Accordingly, 75.93% of mitochondrial transcripts containing polyadenyl residues at their ends consist of only the annotated gene (gene + polyA/T), 11.42% of them consist of the gene and the entire nucleotides of following intergenic region (gene + IG + polyA/T), 9.78% consist of truncated genes (gen- X base + polyA/T), 2.40% consist of the gene and a part of the following intergenic region (gene + X base IG + polyA/T) and 0.47% consist of gene, and if any intergenic region, and a part of the neighbor gene (gene(+ IG)+ gene+ polyA/T) (Figure 4f).

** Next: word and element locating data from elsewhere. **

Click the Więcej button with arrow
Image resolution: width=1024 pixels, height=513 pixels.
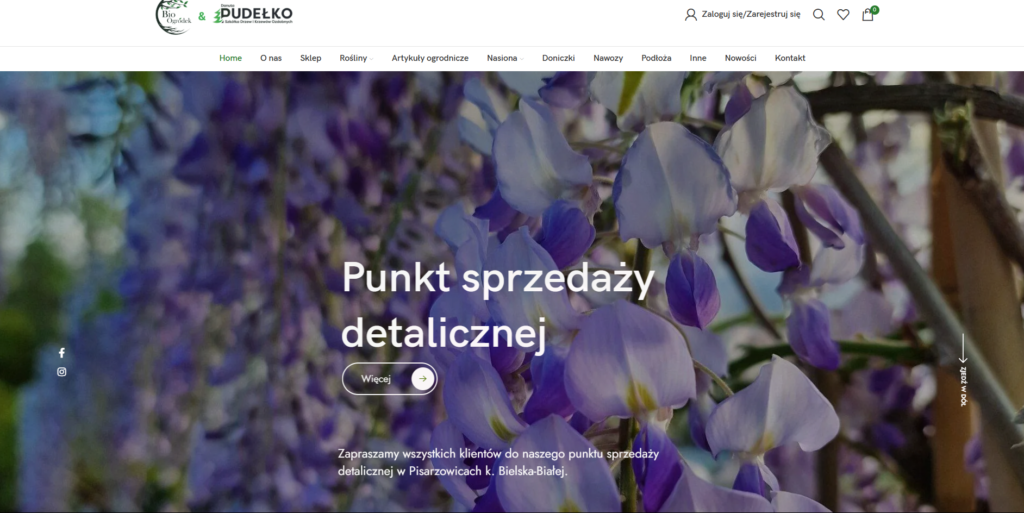[390, 379]
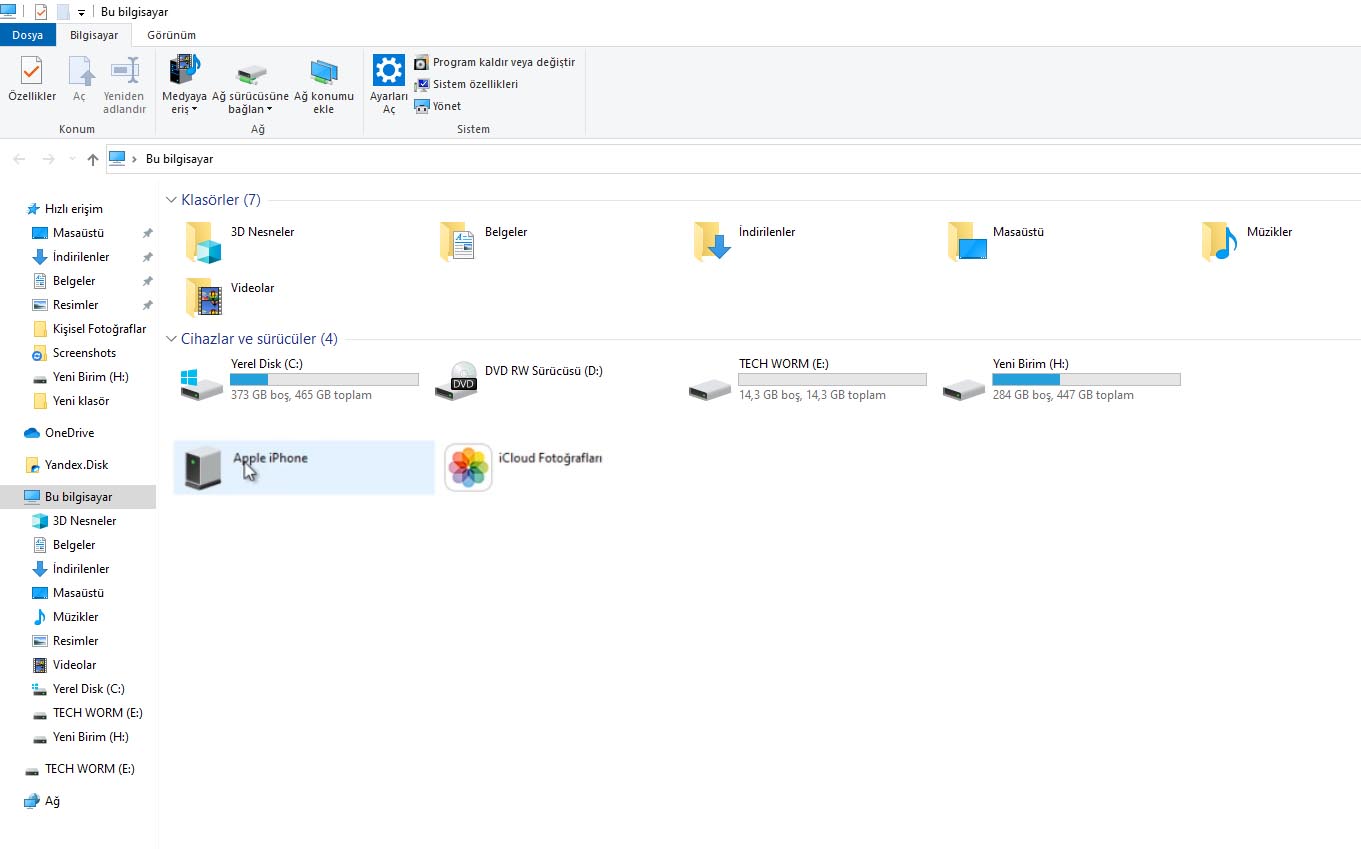Click the Yeni Birim (H:) usage bar
Screen dimensions: 1361x849
1086,380
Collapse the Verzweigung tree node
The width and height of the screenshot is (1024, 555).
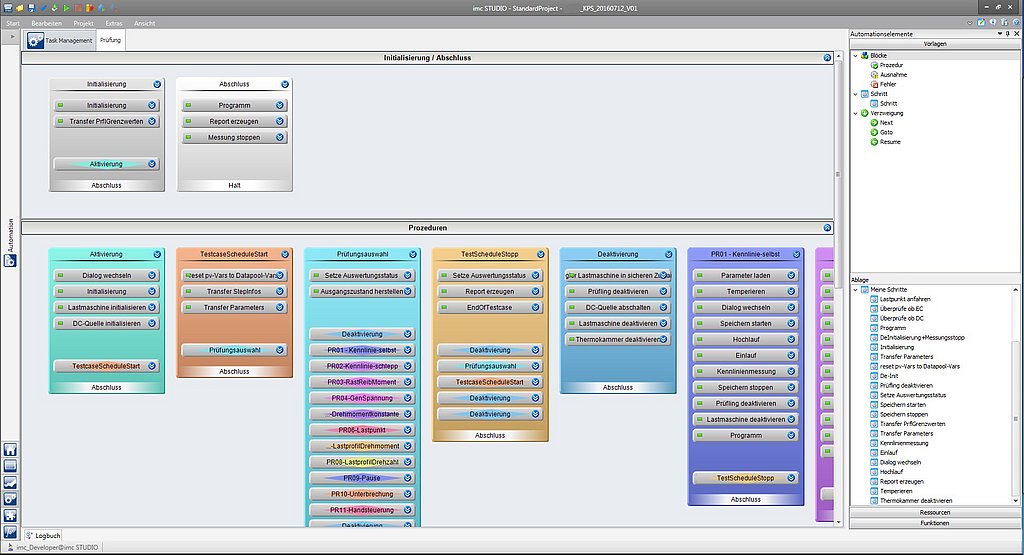point(855,113)
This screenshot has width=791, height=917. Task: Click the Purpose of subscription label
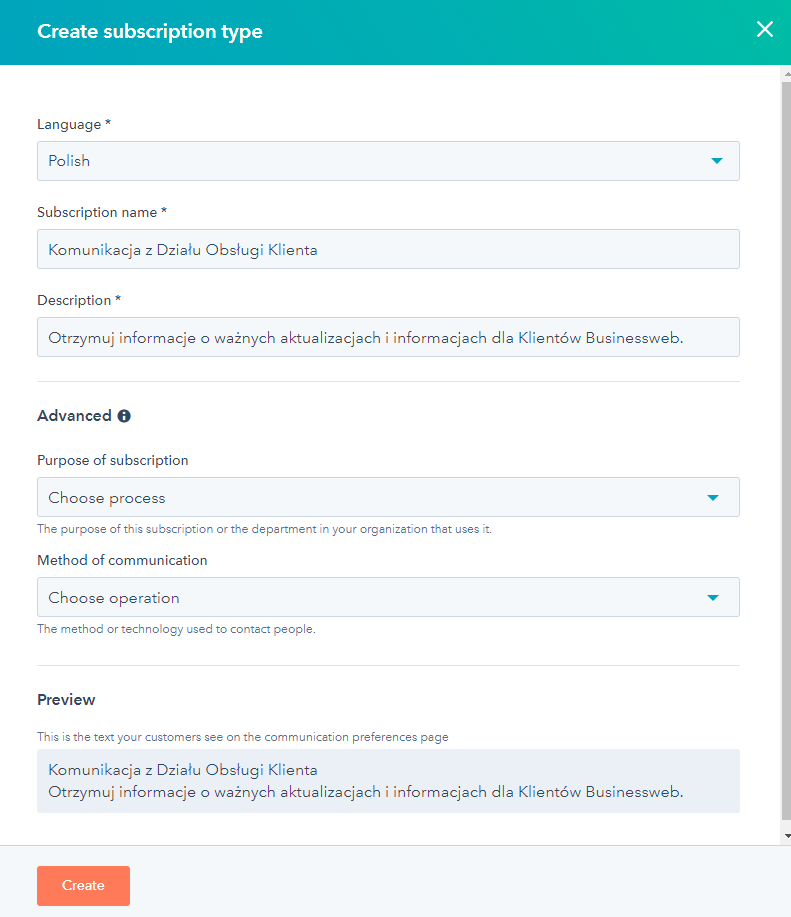[x=113, y=460]
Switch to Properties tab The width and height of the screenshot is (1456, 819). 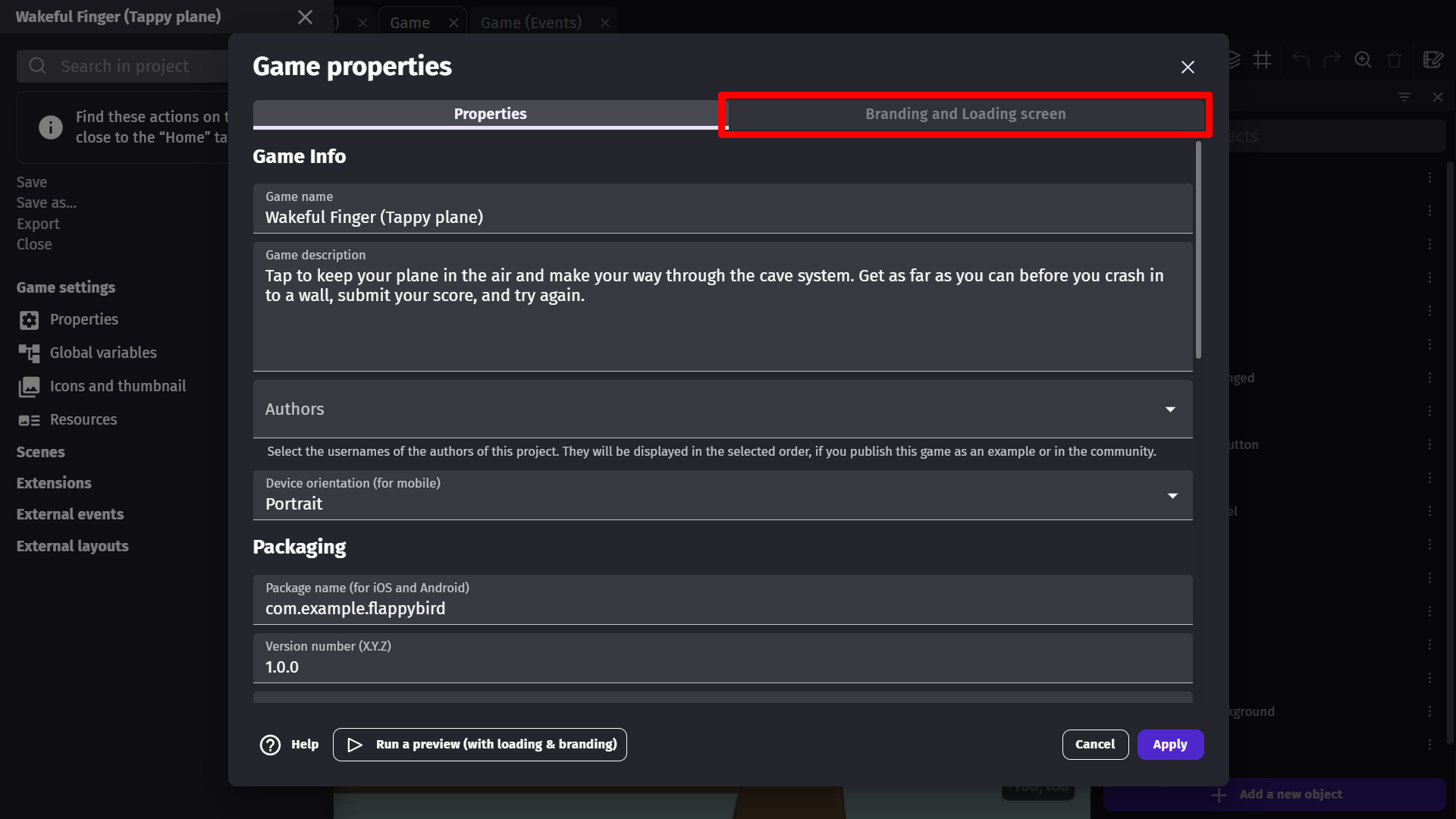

Genes which transcribed in the same polycistronic unit did not show similar expression abundance in RPKM analysis. cox2 was the most expressed, while trnE is the least expressed mitochondrial gene, and general pattern in expression levels wascox2 >cox1 >> trnD> rrnL> trnL2> trnC> trnY> trnL1> trnW> nd6 > rrnS> trnI> nd2 > trnV>atp6 > nd1 > trnR>cytB > trnN> trnF> trnK> trnG> trnS2> trnM> cox3 > nd3 > trnS1> trnH> trnP>nd5 > trnA> atp8 >nd4 > trnQ> trnT>nd4L > trnE. RPKM value of each gene was given in Table 1 and Figure 4a. Genes with high RPKM values were found to exhibit variation in their polyadenylation profiles (Figure 2 and Appendix 2). While rRNA expression levels are expected to be the highest, the overexpression of cox2 and cox1 is remarkable (Gelfand and Attardi, 1981). cox genes, especially cox2 mRNA accumulation can be the result of DWV (deformed wing virus) infection ofApis in this study. It was found that the expression ofcox2 increases due to the modulation of prostaglandin E2 (PGE2) synthesis during viral infection (Steer and Corbett, 2003).
According to the results of ORF Finder analyses, 205 potential ORFs were found to have equal or longer than 75 nucleotides (25 amino acids) (Appendix- 3). 32 of these were verified with BLAST searches, and 13 of those were known OXPHOS genes. 13 and one of them were aligned with bacterial and insect hypothetic proteins, respectively, and need further validation to understand whether they are actually translated into proteins. Four and one of 32 seemed to be variant forms of cox1and atp8 genes, respectively.